Many commentators understand this as a military arrangement — Israel was being arranged like an army into divisions and units, each with its insignia and internal organization. One commentator quoted by Nehama Leibowitz suggests that the emphasis on organization was to provide a contrast with the people’s former existence as slaves; now, instead of being a rag-tag bunch of former slaves (and thus an “easy mark” for belligerent nations), they presented themselves as a tightly organized army in their travels.

Commentary

Several Hasidic commentators see in our verse a hint of how Jews must seek to understand their own, unique purpose in life. For example:

. . . each person under his standard with the banners of his family: Every Jew must know and think that he is unique in the world, and there was never anyone exactly like him–if there were someone like him (before), there would have been no need for you to come into the world. Every single person is someone new in the world, and it is her duty to improve all her ways, until all of Israel has attained perfection (Beit Aharon, quoted in Itturei Torah).

This commentator seems to be exploring the tension between each person finding his or her own, personal “standard,” or flag, and also being grouped into a larger social unit under the “banner of his family.”

This is a fundamental tension in contemporary Judaism: Each of us must develop our own, personal journey of Jewish spirituality, and yet we are not alone in doing so. We are inheritors of a larger Jewish tradition, with all of its teachings and customs and different interpretations. There’s no such thing as a Jew who just makes up a brand new Judaism for themselves, but rather we always exist as individuals in a creative, covenantal relationship with the larger Jewish community.

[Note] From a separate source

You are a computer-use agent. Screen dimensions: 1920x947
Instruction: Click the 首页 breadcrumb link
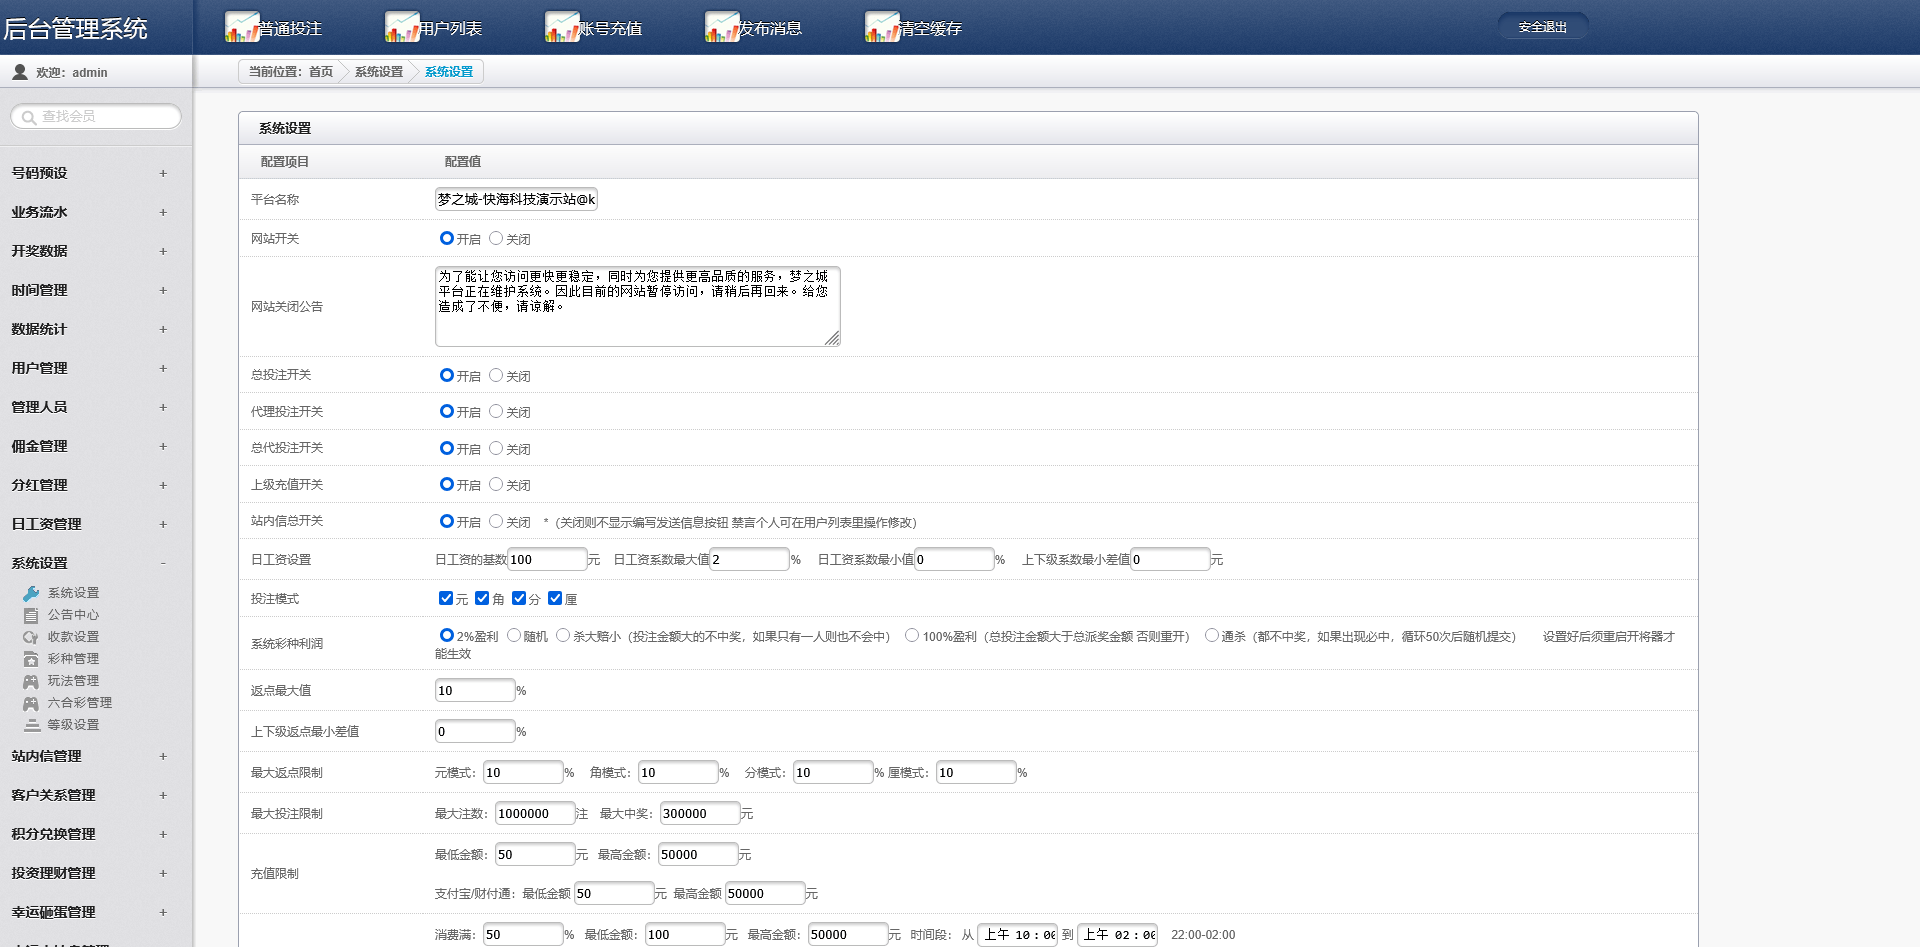[x=320, y=72]
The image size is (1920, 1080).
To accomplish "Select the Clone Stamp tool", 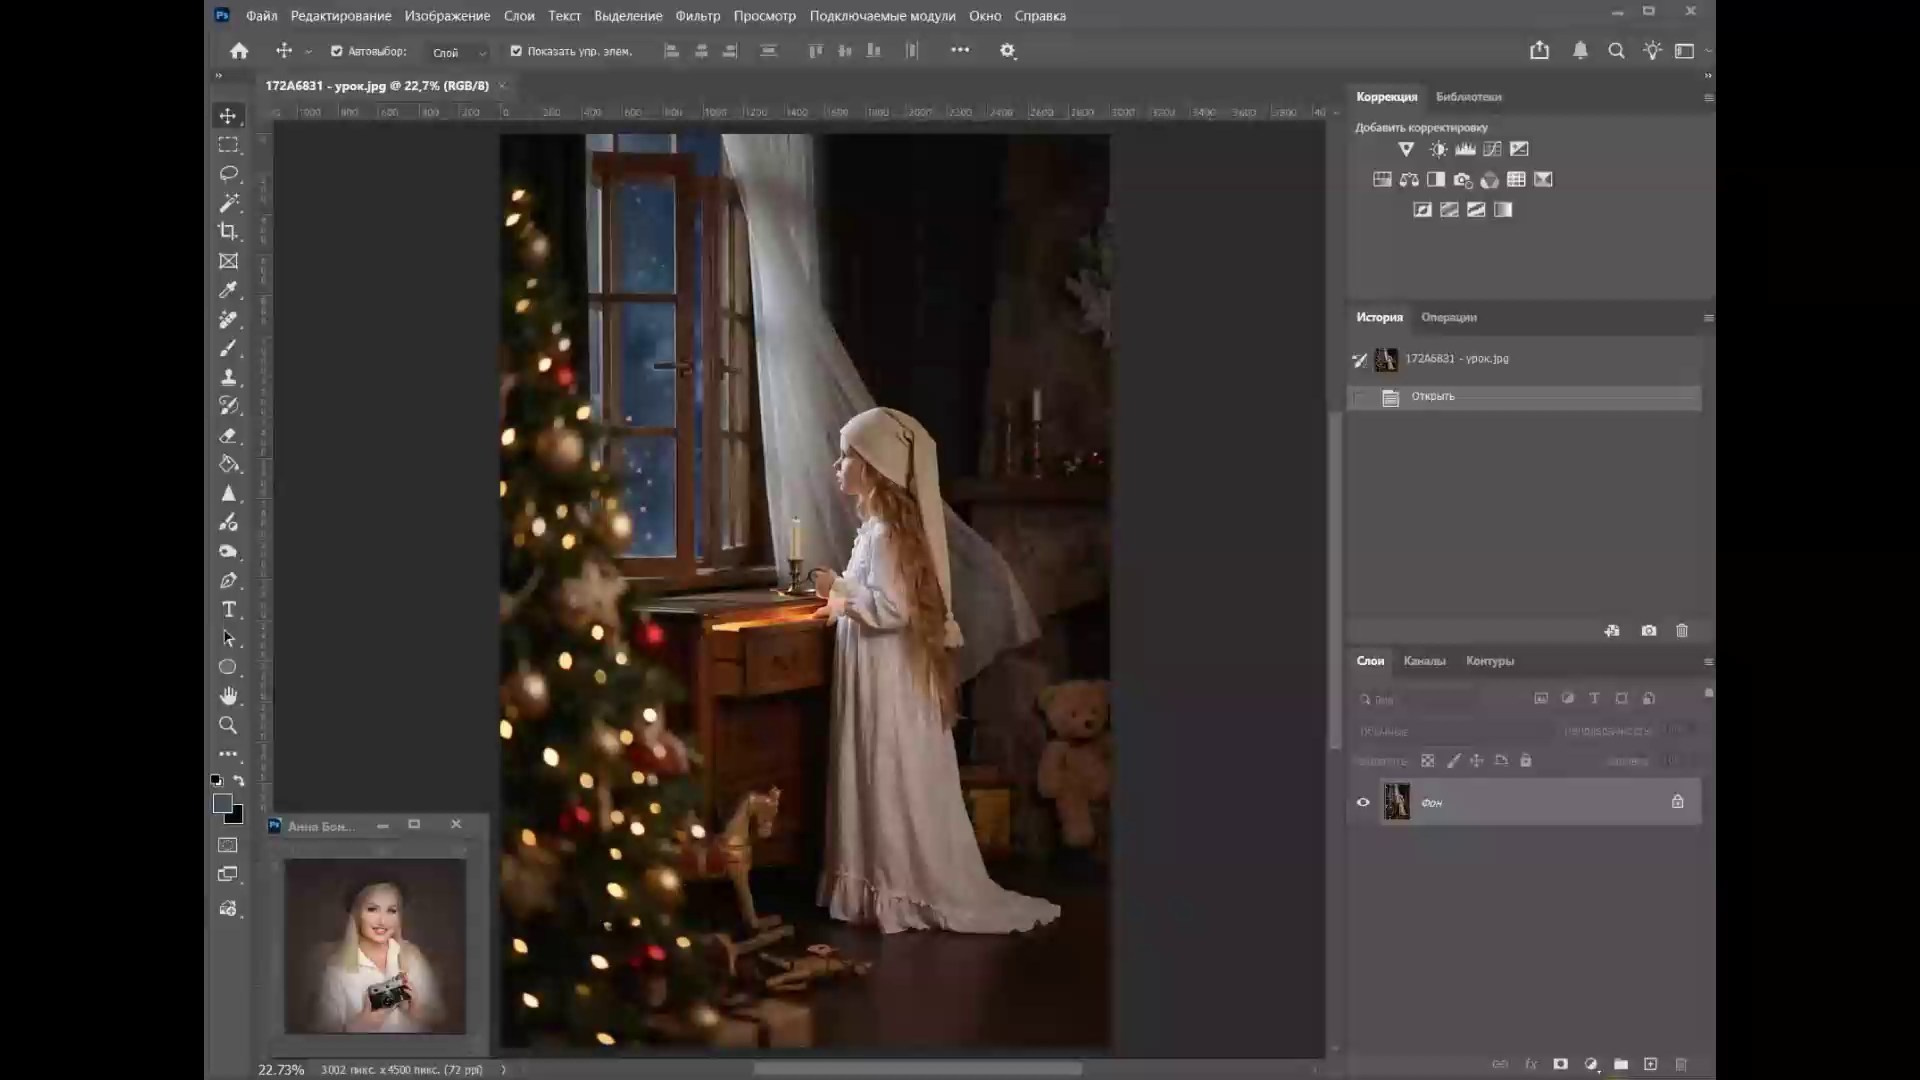I will pyautogui.click(x=228, y=377).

This creative dialectic between individual and community works in both ways: Not only does the individual have to find their own “flag” within the larger Jewish tradition, but we must also recognize that the Jewish community is not complete, as it were, unless people are finding their own, comfortable place within it.

Judaism is not “one size fits all!” One person may become zealously observant of ritual practices, another person may devote all her energy to Judaism’s vision of social justice, a third may find that studying sacred texts is the proper “flag” for his living Judaism.

As our commentary points out, it is only when each person finds their own “flag,” or personal mission within the broader Jewish framework, that the Jewish people as a whole can find its “perfection,” or ultimate potential.

The visual metaphor of the Book of Numbers is striking: Each person finds his or her place in a particular camp, and the camps find proper the relationship to each other –and only then can the entire people move forward, with the Presence of God “dwelling” in the middle.

I’d even like to propose Parshat Bamidbar as a model for true Jewish pluralism: each individual finding his or her unique mission within the broadest Jewish framework, organized with like-minded people into sacred organizations, and each person and each community seen as a necessary, equal component of the whole. Only when we see that different people and different communities have their own sacred purpose can we move together on our journey.

Reprinted with permission from Kolel: The Adult Centre for Liberal Jewish Learning.